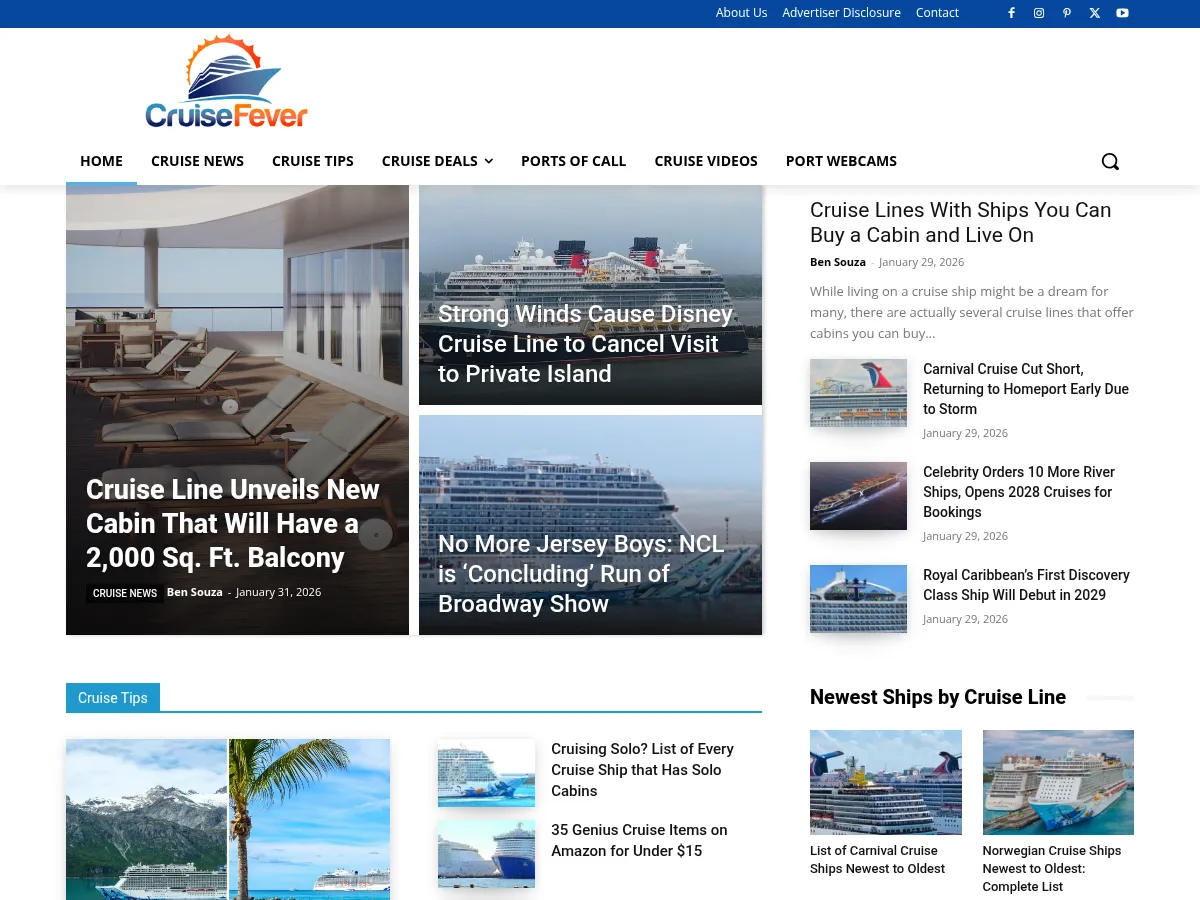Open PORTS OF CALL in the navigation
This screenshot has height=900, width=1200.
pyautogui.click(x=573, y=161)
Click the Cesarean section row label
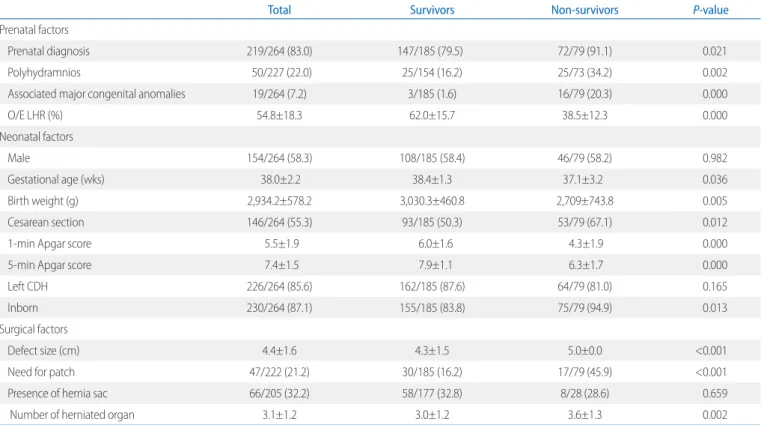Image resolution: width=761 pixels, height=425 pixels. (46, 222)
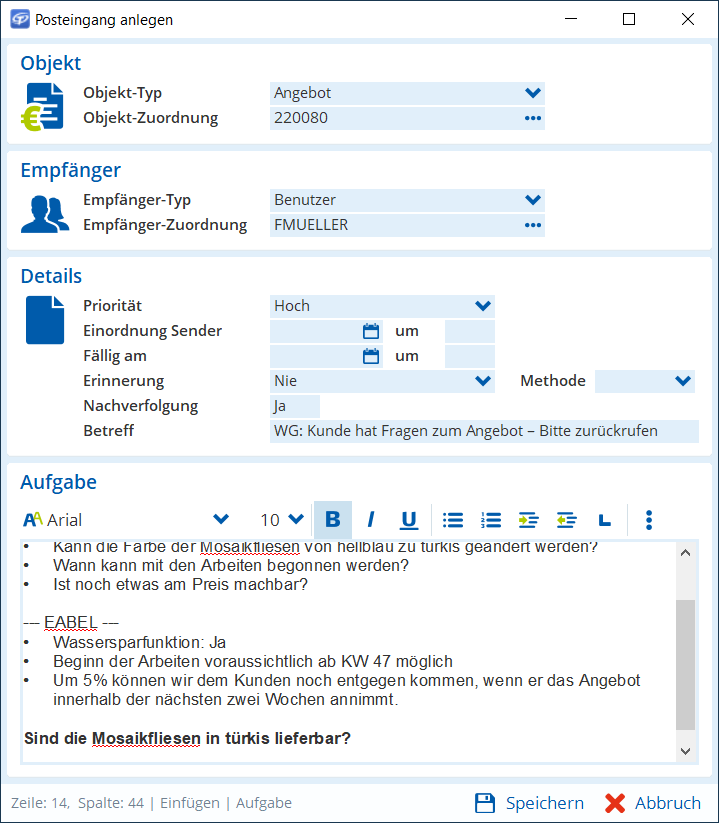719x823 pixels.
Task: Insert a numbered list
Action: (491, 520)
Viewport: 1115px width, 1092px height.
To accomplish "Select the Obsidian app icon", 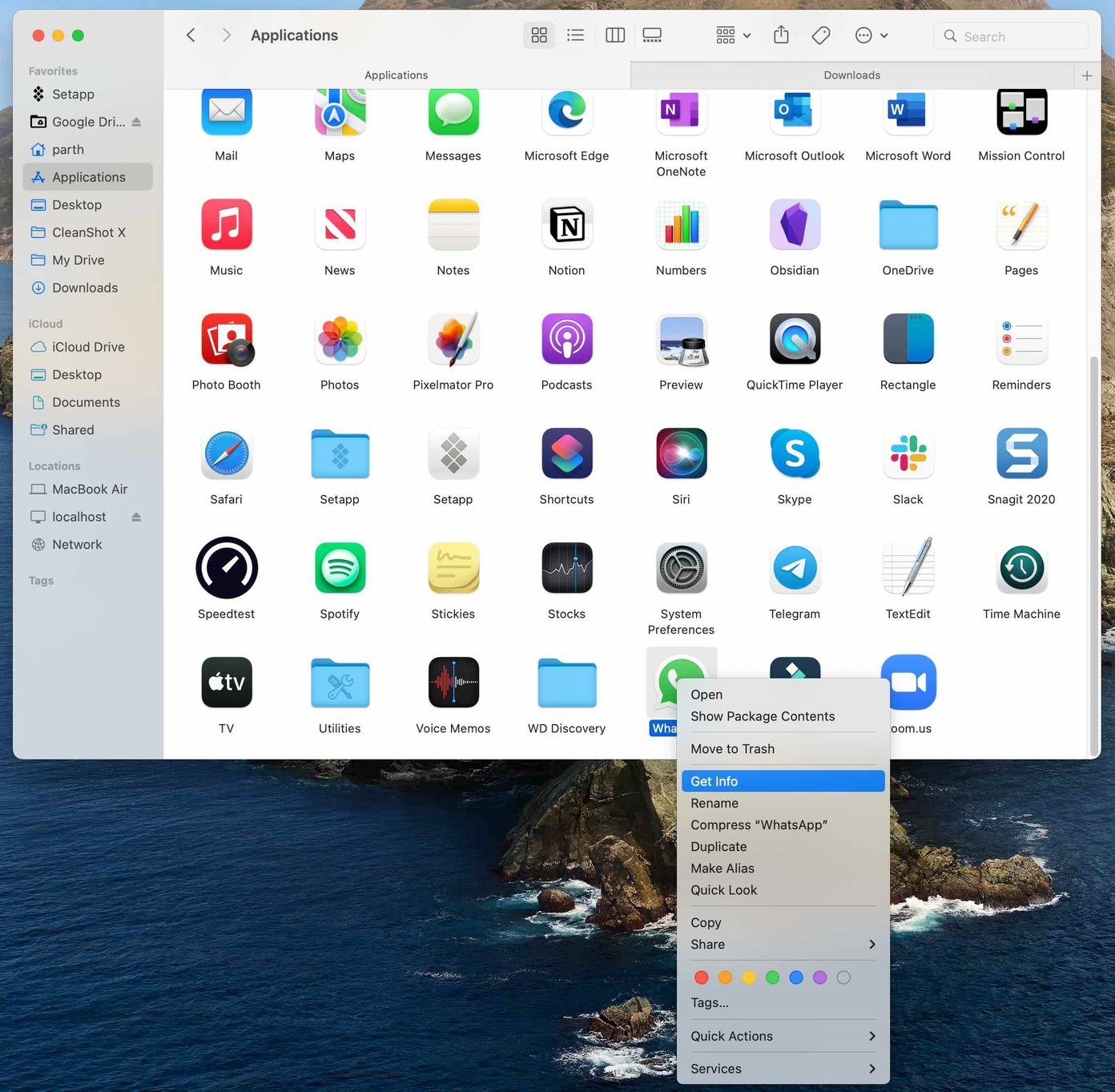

* * *

__WHAT YOU SHOULD DO__.
Return the lines from the one that contains "Viewport: 1115px width, 1092px height." through the final line of the listing above, inclusive. Transcribe them exactly and drop the pictures.

__WRITTEN RESPONSE__.
Viewport: 1115px width, 1092px height.
To accomplish "Select the Obsidian app icon", 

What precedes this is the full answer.